**What you will do:**
- 1) From the passage on first-date questions, return the words beginning at "With this in" and stopping after "of the date.".
- 2) For each statement about the passage on first-date questions, answer yes or no and quote the words that decide it: (a) Questions about what someone likes reveal little about who that person really is. (b) Asking how you would live your life a second time shows an interest in success. (c) The passage claims that nobody is fully content.

**Given passage:**
# # # #
While we may not reveal much of who we are to people we know well, it is especially so when we begin dating. We keep much of ourselves hidden (for fear of rebuke) and pretend to be calm and composed even when troubles in the home or heart leave us feeling confused and in need of a good hug.
Seeing as the first date is somewhat an audition for the emotional capacities of the soul on the other side of the table, first dates are an opportunity to ignore a tendency towards obfuscation and be honest in a way that we rarely are about who we are.
With this in mind, it becomes clear that questions about what someone does, what they like, or what is their favourite film or book, are focusing energy in the wrong direction. While they may be stepping stones in conversation, they say next to nothing about who someone really is; their passions, desires, regrets, dreams and fears.
We often play on the surface of life, but truly getting to know someone requires depth. The first date requires us to start thinking and speaking differently. We need to learn the art of the date.
We want someone who will know (and respect) us for who we are deep down, but that is only possible if we ask the right questions. Questions such as,
When was the last time you cried, and why?
We focus incessantly on the positive aspects of one’s life. But everyone experiences pain, grief and sorrow; they just often keep it to themselves because it doesn’t get so many likes on an Instagram post. Asking such a question shows that you aren’t so tawdry and banal, and are interested in the part of your date that they don’t often show to the world.
If you lived your life a second time, what would be one thing you would have done differently?
In asking this, you show a concern not just for what is the case, but for what could have been. It shows an interest not in success, but in failure, regret, and disappointment. In drawing out the conflict between who someone is and who they wished they could have been, you will learn more than you ever could have asking about their book collection or Spotify playlist.
What frightens you?
Everyone appears (at least on the first date) infinitely more composed and self-possessed than we are. This question is an invitation to draw out the weakness that lies buried within all of us and to reflect together on how we may share the same fears and insecurities.
Do you want more from your life? What is it?
We all yearn for something more than what we have. We are, by nature, creatures of thirst, striving to reach new goals, ideals, standards, and new versions of ourselves. In asking this, you demonstrate an interest in what makes your date’s life meaningful. Nobody is fully content, and in finding out what someone considers as lacking, you get a good indication of what is important to them.
# # # #
Interface element records
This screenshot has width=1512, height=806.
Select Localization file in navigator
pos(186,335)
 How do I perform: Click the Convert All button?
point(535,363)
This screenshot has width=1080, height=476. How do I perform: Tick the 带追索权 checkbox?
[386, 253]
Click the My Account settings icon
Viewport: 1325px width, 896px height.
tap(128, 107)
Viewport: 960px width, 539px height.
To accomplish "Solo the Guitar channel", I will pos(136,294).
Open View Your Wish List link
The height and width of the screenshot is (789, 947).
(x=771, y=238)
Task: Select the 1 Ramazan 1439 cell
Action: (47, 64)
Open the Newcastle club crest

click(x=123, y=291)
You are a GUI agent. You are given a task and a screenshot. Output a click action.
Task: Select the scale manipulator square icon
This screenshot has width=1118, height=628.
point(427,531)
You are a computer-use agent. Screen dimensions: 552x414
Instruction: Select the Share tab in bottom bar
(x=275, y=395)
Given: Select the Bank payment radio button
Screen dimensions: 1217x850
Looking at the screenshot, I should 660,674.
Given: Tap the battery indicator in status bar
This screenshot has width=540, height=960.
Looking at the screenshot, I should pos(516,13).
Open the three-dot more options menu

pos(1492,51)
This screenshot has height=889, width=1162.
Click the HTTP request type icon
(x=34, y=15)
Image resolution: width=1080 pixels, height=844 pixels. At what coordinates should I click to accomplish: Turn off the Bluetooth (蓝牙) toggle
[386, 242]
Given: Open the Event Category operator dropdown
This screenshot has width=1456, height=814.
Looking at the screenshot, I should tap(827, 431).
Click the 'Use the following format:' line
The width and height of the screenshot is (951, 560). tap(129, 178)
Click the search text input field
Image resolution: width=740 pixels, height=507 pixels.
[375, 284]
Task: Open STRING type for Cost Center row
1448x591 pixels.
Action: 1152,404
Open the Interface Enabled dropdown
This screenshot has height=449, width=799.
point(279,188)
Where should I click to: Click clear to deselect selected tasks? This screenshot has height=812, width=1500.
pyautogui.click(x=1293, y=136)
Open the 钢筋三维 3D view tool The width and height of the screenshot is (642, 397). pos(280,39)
# # # #
**Responses by task:**
- 1)
With this in mind, it becomes clear that questions about what someone does, what they like, or what is their favourite film or book, are focusing energy in the wrong direction. While they may be stepping stones in conversation, they say next to nothing about who someone really is; their passions, desires, regrets, dreams and fears.
We often play on the surface of life, but truly getting to know someone requires depth. The first date requires us to start thinking and speaking differently. We need to learn the art of the date.

- 2)
(a) Yes: "they say next to nothing about who someone really is"
(b) No: "It shows an interest not in success, but in failure, regret, and disappointment."
(c) Yes: "Nobody is fully content"